En bref…
CE, 12 déc. 2022, n° 467497, Sté Cuisine éco-logique et diététique caribéenne
Cassation d’une ordonnance de référé mesures utiles (CJA, art. L. 521-3), au motif que le premier juge s’est cru habilité à prescrire à l’occupant sans titre expulsé du domaine public maritime de démolir les ouvrages qu’il y avait implantés, alors que les injonctions prononcées à ce titre ne sauraient emporter qu’un caractère provisoire et conservatoire (Contrats-marchés publ. 2023, comm. 92, obs. Muller. Dans le même sens, pour une occupation constitutive de contravention de grande voirie, CE, 23 mars 2005, n° 268522). On n’est finalement pas très loin de l’ancienne interdiction des mesures préjudiciant au principal, qui s’imposait avant l’entrée en vigueur de la loi n° 2000-597 du 30 juin 2000 relative au référé devant les juridictions administratives.

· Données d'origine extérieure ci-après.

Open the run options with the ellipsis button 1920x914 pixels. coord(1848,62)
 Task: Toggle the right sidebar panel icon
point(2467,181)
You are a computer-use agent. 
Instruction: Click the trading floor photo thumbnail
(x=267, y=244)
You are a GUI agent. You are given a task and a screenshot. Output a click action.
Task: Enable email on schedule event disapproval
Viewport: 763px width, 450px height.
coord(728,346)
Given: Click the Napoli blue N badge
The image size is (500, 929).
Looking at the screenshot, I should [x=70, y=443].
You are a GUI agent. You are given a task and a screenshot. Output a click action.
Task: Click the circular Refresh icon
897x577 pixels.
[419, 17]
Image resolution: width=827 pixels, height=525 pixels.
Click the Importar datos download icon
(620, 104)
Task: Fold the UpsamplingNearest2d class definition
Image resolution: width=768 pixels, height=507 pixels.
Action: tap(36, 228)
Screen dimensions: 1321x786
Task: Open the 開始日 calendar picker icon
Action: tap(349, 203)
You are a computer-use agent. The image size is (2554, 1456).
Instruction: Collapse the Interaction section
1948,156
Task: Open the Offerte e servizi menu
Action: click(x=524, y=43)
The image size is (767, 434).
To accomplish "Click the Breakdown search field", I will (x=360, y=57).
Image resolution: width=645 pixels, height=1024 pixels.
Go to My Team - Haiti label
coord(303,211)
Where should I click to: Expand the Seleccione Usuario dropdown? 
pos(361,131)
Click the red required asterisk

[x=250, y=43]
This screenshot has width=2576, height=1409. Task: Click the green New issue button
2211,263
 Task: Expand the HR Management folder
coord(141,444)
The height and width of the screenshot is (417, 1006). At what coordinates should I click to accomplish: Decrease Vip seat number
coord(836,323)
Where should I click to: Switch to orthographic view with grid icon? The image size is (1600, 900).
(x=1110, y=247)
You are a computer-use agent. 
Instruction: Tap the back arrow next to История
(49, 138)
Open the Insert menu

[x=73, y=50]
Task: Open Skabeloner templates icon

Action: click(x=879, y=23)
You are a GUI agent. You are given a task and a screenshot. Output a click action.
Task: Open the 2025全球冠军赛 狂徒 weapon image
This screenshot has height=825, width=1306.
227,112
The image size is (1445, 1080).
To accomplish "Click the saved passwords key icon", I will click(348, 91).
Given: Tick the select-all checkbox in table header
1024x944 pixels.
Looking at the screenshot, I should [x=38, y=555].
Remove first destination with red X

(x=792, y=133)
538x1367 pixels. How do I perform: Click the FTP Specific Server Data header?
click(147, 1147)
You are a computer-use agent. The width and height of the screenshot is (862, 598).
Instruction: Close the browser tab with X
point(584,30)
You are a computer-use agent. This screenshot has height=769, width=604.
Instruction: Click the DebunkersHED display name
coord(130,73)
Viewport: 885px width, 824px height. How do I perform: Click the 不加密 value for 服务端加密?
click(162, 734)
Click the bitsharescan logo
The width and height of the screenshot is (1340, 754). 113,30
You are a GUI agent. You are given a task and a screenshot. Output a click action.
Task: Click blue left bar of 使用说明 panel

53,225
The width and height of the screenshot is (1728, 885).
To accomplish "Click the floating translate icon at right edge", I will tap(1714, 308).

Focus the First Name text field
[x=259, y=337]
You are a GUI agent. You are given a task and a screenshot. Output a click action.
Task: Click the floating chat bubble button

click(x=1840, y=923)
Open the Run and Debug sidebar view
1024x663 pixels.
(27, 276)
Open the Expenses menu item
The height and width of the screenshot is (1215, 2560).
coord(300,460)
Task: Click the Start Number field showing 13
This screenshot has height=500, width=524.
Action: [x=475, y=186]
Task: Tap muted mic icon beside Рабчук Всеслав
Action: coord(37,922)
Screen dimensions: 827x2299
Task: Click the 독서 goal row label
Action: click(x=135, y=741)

Ce verrou saute cependant face à un texte législatif contraire (CJA, art. L. 521-3-1 al. 2, à propos du relogement des occupants illégaux de la zone des cinquante pas géométriques) ; ici, le Conseil d’État n’en a pas fait application, l’installation en cause étant un restaurant de plage certes établi dans la zone considérée (au Gosier, en Guadeloupe), mais sans que le droit au logement fût visiblement en jeu. Il y a toujours un peu de flou quant aux limites exactes des pouvoirs du juge du référé, certaines décisions ayant par le passé prescrit la démolition d’installations légères (par ex., pour celle d’un toboggan de plage, sur le fondement de l’ancien article R. 102-2 du code des tribunaux administratifs et des cours administratives d’appel, CAA Bordeaux, 19 déc. 1989, n° 89BX01718, Cne de Mimizan). Et même si la ligne qu’illustre l’arrêt du 12 décembre 2022 paraît de bon sens, puisqu’il faut bien ventiler les compétences entre juge du référé et juge du fond pour le contentieux du « squat domanial », elle repose sur un petit artifice : car en pratique, l’expulsion elle- même est prononcée la plupart du temps par le premier et lui seul ; or, elle emporte un effet définitif.